Wed 19 Sep, 2018 5:13 pm

PeakFinder shows a 360° panoramic view from an arbitrary viewpoint of your choice. To render the panoramic views PeakFinder uses an elevation model that is integrated into the App. A database with a peak directory is included as well. For these reasons PeakFinder does not need an online connection for rendering the panoramic view and works completely offline from anywhere in the mountains.

https://www.peakfinder.org/mobile/

This sounds very cool. Is anyone using it?

I might give it a spin in my next Barney hike. ;)

Re: Peak Finder (app)

Wed 19 Sep, 2018 7:41 pm

Tried it in Tassie but found it fairly unreliable so have deleted the app.

Re: Peak Finder (app)

Wed 19 Sep, 2018 8:23 pm

I've been using the PeakLens app on Android. You can pre-download data for each country so that you can use it fully off-line.
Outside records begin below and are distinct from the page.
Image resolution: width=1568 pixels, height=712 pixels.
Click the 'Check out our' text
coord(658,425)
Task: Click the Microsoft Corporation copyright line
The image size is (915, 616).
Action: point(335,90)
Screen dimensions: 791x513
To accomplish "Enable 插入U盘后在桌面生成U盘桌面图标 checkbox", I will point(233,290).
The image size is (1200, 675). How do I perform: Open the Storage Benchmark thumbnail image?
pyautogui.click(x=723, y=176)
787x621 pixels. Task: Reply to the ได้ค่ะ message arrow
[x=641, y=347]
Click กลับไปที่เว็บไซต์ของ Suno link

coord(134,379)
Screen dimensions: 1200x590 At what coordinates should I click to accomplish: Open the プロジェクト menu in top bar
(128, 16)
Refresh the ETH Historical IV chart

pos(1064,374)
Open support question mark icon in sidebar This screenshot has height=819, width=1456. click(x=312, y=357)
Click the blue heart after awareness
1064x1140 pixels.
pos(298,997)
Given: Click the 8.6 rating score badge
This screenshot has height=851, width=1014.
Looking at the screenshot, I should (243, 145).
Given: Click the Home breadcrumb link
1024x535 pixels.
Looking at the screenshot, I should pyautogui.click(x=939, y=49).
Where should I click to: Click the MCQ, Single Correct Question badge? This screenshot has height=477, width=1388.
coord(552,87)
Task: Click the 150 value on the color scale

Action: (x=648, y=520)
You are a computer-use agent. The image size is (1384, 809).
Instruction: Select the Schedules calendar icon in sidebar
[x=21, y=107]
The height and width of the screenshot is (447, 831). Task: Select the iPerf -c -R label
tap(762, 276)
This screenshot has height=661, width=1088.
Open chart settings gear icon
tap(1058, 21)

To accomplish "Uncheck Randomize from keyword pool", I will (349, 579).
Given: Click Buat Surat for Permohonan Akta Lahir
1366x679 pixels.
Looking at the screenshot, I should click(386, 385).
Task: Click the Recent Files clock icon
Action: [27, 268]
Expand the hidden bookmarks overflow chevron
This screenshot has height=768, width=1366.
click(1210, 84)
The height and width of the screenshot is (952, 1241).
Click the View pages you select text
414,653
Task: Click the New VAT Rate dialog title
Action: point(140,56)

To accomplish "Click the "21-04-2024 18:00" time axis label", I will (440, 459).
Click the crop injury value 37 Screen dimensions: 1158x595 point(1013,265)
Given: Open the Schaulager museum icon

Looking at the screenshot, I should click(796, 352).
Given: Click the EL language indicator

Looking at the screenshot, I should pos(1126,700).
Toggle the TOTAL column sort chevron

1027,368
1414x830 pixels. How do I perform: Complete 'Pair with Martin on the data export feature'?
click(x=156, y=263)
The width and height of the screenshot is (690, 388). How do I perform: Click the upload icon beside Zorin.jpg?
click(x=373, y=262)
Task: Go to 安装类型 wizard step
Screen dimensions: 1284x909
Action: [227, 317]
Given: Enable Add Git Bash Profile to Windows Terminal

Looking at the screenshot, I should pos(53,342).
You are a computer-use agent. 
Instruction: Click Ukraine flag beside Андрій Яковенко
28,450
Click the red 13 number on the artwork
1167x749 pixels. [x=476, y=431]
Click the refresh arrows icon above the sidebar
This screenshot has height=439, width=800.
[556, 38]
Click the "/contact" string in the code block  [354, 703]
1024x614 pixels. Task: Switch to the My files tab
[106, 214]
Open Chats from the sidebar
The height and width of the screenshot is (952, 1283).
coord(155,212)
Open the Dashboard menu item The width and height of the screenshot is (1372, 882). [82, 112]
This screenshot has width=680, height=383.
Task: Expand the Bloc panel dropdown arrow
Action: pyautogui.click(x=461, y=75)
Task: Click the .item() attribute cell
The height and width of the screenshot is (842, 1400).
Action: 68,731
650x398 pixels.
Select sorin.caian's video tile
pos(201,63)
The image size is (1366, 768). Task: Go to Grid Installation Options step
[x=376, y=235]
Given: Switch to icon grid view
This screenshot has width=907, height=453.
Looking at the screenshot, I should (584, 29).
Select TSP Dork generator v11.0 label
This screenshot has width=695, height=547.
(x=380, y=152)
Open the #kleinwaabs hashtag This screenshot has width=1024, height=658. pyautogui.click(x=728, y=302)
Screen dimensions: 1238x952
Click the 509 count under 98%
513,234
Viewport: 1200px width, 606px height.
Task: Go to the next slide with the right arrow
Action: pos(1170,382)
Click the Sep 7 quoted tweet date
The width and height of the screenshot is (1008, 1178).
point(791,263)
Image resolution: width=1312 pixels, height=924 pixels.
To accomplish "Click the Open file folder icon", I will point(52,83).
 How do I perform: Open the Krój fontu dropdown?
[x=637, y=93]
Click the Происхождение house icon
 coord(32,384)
It has excellent accuracy, but (a) you have to calibrate the phone's compass first if you want precise location, and (b) it also uses the camera to work out the silhouette of the horizon for extra precision, so it's less precise if some of the horizon is covered in cloud or rain.

Re: Peak Finder (app)

Tue 25 Sep, 2018 2:08 pm

Interesting, does the peak lens app require GPS as well? (Assume it does) How do you find the battery life?

Anyway to overlay a route onto the photo?

Re: Peak Finder (app)

Tue 25 Sep, 2018 6:40 pm

Yes, PeakLens needs a good GPS fix. There's no way to overlay a track onto it (that would be great - to see your pass ahead overlaid onto the photo).

Battery life is not an issue, as you're unlikely to use it more than two or three times a day, for about minute each time, typically when you pass over a saddle and want to quickly put names to the peaks on your new horizon.